### Supplied records
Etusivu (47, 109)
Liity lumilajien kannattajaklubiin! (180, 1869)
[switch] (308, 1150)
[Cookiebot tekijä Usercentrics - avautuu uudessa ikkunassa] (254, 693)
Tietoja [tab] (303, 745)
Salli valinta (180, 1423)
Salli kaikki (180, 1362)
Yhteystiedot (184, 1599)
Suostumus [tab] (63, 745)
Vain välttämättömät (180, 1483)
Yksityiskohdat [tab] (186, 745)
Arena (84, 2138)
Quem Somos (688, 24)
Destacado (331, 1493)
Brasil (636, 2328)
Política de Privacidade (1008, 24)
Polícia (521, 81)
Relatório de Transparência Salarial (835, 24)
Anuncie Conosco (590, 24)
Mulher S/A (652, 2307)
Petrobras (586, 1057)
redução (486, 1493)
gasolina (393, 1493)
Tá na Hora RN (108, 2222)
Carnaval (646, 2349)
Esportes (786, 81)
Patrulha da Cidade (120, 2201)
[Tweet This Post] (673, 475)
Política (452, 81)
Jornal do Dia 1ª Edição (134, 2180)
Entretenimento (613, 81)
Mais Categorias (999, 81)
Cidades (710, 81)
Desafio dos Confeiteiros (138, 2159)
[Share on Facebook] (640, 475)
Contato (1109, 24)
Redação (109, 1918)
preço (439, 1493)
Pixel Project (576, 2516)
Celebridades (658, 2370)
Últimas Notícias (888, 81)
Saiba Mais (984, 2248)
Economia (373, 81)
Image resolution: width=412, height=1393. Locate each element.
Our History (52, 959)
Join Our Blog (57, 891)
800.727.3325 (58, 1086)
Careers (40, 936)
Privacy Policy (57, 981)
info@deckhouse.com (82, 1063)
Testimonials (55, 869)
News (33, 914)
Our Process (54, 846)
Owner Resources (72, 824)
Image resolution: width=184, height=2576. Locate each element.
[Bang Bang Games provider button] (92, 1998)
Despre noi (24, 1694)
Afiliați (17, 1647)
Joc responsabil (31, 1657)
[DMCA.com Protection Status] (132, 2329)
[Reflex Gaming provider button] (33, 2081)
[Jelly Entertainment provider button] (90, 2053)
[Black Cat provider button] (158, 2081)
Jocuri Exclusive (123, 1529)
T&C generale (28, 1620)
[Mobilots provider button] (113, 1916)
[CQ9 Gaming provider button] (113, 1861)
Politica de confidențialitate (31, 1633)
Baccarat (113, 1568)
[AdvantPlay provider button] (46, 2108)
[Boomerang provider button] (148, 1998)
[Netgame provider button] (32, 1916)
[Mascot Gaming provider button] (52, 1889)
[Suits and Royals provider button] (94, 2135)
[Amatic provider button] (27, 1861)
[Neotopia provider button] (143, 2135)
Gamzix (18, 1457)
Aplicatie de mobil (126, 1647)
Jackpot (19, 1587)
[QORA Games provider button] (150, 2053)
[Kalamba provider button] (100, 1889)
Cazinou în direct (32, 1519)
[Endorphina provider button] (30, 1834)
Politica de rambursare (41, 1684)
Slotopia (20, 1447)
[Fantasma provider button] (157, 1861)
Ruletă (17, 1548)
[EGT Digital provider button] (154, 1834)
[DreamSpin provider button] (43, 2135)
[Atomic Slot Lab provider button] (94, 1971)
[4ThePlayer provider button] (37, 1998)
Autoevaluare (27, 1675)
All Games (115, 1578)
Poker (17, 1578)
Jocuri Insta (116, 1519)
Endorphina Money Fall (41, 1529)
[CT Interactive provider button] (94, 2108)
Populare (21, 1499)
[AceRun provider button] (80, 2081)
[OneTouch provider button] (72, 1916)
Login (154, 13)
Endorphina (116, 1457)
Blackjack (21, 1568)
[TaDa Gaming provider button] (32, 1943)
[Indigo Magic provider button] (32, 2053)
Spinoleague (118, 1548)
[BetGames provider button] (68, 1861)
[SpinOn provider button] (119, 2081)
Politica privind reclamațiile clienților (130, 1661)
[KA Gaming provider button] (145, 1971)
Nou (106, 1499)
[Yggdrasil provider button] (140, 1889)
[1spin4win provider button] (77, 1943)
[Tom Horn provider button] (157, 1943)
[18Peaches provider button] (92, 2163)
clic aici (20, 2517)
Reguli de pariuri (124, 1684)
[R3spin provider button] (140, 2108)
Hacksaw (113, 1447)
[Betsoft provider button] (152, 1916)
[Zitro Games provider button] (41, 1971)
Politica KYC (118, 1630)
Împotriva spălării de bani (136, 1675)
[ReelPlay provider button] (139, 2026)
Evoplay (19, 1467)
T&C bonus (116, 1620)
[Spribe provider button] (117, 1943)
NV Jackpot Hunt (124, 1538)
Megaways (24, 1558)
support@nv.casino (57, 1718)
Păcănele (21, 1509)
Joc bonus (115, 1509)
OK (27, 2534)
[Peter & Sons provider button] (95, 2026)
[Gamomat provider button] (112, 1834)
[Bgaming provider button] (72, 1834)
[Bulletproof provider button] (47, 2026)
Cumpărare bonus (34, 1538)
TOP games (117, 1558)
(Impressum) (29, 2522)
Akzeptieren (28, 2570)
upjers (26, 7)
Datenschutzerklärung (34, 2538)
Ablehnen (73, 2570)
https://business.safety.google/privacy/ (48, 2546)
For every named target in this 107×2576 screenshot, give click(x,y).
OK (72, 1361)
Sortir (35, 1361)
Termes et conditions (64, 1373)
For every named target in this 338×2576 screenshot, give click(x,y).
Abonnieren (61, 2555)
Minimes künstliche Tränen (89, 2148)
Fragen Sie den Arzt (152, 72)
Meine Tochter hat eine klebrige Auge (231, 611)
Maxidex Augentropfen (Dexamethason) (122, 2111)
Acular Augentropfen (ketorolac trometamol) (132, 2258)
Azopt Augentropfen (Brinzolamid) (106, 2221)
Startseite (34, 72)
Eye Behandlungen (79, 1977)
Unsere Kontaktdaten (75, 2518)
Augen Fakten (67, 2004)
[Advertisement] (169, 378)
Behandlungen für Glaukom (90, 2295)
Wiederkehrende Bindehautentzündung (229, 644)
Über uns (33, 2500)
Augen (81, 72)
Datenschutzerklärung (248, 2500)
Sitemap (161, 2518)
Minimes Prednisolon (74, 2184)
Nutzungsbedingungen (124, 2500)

### What the exercise asks
Where the data above reaches the line holding "Tietoja [tab] (303, 745)", begin printing, and stop after the line holding "Política de Privacidade (1008, 24)". Each line must be reproduced exactly, with nothing else added.

### Solved exercise
Tietoja [tab] (303, 745)
Salli valinta (180, 1423)
Salli kaikki (180, 1362)
Yhteystiedot (184, 1599)
Suostumus [tab] (63, 745)
Vain välttämättömät (180, 1483)
Yksityiskohdat [tab] (186, 745)
Arena (84, 2138)
Quem Somos (688, 24)
Destacado (331, 1493)
Brasil (636, 2328)
Política de Privacidade (1008, 24)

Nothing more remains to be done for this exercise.